#### [Problem details]
Nothing but the lines below from the one with "Image resolution: width=664" through the one with "Instruction: Open the" should be output, each exactly as given, and no pictures.

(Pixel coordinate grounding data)
+++
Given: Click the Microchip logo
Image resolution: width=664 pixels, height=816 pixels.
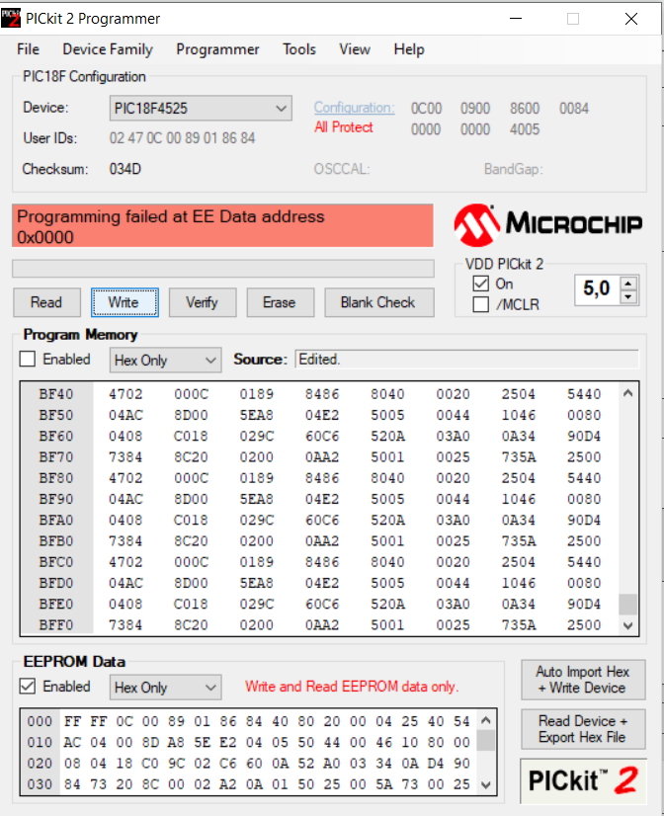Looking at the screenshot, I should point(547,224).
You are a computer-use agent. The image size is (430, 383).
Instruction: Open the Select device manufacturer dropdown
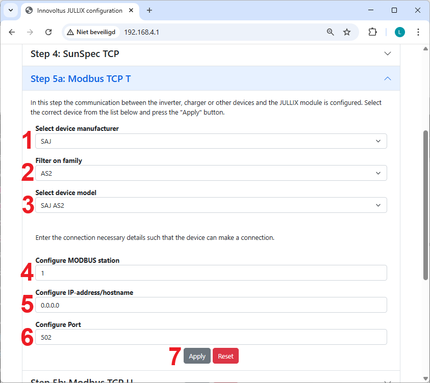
+++
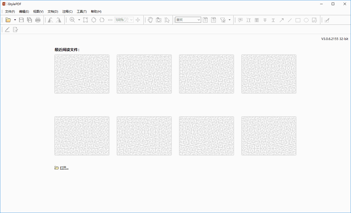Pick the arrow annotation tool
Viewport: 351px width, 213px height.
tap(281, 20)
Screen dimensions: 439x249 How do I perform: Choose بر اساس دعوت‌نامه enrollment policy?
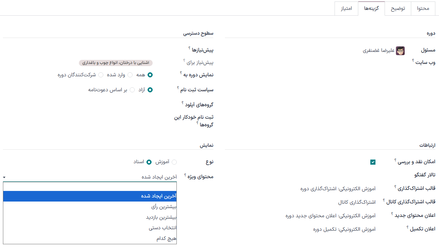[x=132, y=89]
+++
#### [Exercise answer]
Image resolution: width=664 pixels, height=816 pixels.
Looking at the screenshot, I should point(547,224).
You are a computer-use agent. The image size is (430, 383).
Instruction: Open the Select device manufacturer dropdown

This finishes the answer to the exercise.